# WORK TO BE COMPLETED
Once the line containing "Instruction: Click search" is found, please copy it and all lines after it through the end of the records, exactly, leaving out pictures.
###
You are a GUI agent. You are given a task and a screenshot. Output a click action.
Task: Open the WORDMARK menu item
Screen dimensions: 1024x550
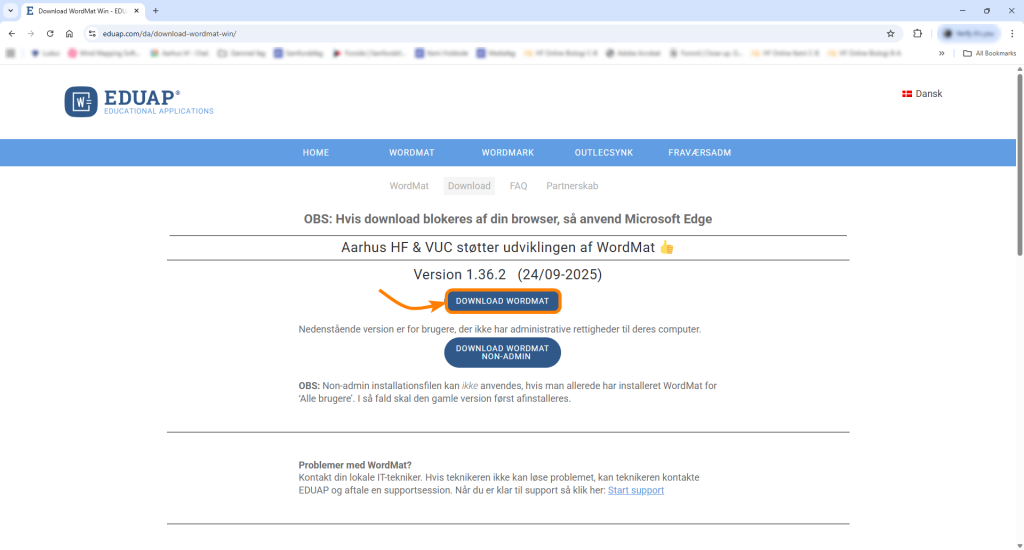pyautogui.click(x=507, y=153)
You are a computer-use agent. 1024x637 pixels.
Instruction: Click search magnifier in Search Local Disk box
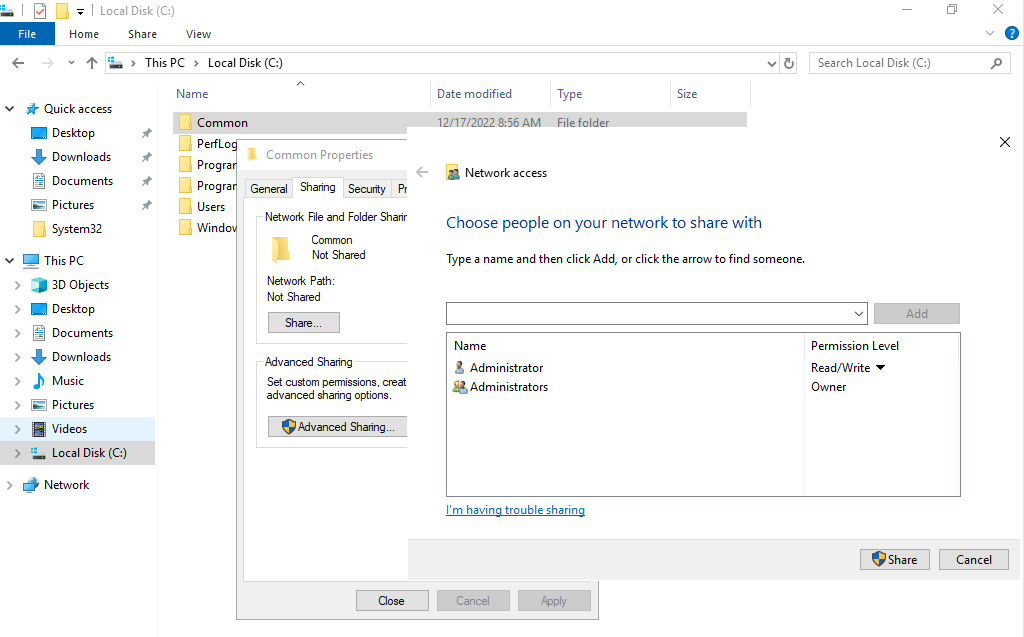tap(997, 63)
###
# SOLVED PROBLEM
Instruction: Click search magnifier in Search Local Disk box
tap(997, 63)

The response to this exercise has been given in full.